Attractions & Landmarks Viewpoint
Carn Euny Ancient Village
Opening Times
Open any reasonable time during daylight hours
Among the best-preserved ancient villages in South West England, Carn Euny was occupied from the Iron Age until late Roman times. It includes the foundations of stone houses from the 2nd to 4th centuries AD, with walls up to a metre high in places. At the heart of the village is its most intriguing feature – a stone-walled underground passage known as a fogou. This mysterious type of Iron Age monument is found only in the far west of Cornwall.
The earliest houses on the site were Iron Age ‘round houses’, probably built of timber and turf sometime between 500 and 400 BC. These were replaced with stone houses probably between about 50 BC and AD 100.
The last phase of settlement, between the 2nd and 4th centuries AD, saw several earlier buildings replaced with larger, stone ‘courtyard’ houses. The visible ruins above ground mark the remains of these later houses.
Old field boundaries nearby show that the inhabitants farmed some 40 acres of land around the village. They grew oats, barley and rye and kept animals such as sheep or goats and probably cattle. The villagers are likely to have been traders, perhaps dealing in local tin.
The village appears to have been abandoned in about AD 400, although we do not know why.

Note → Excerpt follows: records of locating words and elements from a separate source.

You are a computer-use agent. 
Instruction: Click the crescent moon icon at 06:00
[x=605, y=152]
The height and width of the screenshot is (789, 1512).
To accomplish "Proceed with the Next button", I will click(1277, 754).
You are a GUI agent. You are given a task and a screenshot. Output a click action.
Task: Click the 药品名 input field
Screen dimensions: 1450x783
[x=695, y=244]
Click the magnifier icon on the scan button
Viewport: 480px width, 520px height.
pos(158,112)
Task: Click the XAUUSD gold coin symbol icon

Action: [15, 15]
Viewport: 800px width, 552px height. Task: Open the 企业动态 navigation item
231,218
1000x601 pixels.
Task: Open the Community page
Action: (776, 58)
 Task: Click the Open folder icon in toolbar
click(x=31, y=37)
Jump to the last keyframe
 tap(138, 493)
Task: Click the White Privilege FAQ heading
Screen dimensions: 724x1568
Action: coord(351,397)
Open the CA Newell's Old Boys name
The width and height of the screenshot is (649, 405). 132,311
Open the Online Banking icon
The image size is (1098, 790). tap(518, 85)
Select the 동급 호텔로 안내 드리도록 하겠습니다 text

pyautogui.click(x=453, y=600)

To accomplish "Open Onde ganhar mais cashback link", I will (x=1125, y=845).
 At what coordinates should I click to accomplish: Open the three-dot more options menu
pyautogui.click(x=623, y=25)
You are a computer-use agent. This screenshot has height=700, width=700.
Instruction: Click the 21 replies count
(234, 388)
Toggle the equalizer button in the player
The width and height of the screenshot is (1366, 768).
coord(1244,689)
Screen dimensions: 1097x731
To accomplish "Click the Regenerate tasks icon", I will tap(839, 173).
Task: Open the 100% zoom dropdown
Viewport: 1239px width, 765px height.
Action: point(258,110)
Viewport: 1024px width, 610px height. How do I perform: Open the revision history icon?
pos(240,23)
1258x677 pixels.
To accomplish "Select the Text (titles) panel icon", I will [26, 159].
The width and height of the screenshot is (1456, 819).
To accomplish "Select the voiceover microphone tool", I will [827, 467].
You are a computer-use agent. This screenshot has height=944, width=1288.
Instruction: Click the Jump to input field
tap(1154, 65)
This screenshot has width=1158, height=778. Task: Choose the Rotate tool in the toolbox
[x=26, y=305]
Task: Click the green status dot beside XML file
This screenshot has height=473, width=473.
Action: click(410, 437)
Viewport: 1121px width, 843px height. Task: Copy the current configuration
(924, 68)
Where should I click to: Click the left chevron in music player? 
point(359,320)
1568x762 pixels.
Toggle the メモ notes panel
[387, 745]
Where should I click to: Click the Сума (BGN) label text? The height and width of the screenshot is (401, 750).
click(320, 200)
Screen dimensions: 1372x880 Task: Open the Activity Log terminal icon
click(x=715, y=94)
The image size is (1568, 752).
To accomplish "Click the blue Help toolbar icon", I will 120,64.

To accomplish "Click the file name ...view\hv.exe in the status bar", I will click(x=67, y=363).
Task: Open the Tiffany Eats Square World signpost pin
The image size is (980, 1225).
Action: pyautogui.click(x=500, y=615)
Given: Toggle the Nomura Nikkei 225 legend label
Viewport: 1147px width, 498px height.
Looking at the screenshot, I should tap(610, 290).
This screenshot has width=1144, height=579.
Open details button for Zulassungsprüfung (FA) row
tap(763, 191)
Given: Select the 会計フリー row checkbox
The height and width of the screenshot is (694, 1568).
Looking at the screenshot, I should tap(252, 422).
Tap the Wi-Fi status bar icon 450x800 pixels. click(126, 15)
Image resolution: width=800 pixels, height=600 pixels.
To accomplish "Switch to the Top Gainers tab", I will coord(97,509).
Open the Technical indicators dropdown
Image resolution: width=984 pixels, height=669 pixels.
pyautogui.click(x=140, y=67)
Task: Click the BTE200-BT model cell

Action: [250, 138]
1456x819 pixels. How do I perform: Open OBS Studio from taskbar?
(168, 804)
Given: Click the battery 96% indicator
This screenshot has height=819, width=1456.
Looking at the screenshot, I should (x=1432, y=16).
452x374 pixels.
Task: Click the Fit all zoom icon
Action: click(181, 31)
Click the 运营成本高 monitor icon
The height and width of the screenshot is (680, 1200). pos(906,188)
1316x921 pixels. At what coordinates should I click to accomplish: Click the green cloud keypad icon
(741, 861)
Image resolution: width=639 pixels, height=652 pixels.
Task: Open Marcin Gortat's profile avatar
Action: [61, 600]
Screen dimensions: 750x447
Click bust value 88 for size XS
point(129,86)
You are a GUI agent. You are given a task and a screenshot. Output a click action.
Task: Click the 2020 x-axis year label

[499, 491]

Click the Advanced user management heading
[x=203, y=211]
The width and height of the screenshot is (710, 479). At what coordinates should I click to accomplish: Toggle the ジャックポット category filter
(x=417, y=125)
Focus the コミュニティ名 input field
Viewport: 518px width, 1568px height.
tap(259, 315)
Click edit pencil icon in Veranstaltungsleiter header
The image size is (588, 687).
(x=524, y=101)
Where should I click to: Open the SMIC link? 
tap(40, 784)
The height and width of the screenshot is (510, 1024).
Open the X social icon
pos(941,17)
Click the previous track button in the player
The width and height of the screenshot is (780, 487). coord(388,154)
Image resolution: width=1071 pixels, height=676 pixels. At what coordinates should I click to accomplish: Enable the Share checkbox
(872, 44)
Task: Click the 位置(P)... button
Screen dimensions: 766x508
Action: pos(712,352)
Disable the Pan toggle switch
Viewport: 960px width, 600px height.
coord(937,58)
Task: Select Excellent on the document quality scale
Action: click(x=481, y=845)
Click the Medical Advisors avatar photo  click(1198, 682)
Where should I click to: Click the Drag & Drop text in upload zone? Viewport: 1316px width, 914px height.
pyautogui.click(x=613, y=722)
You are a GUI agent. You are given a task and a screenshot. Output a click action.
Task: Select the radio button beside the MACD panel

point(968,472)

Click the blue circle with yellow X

Carn Euny remained uninhabited for more than a thousand years. In the post-medieval period, the ruins were used as pigsties and garden plots. A small cottage was built here in about 1750, but by the mid-19th century this had fallen into disuse.
In the 1840s, miners prospecting for tin discovered a ‘fogou’, or underground passage, on the site. This was excavated in the 1860s by the Cornish antiquary WC Borlase (1848–99).
No excavation of the wider settlement took place until the 1960s. The archaeologists excavated the stone houses and fogou, and also found the circular drainage gullies and postholes of the early Iron Age turf and timber round houses, which had otherwise completely disappeared.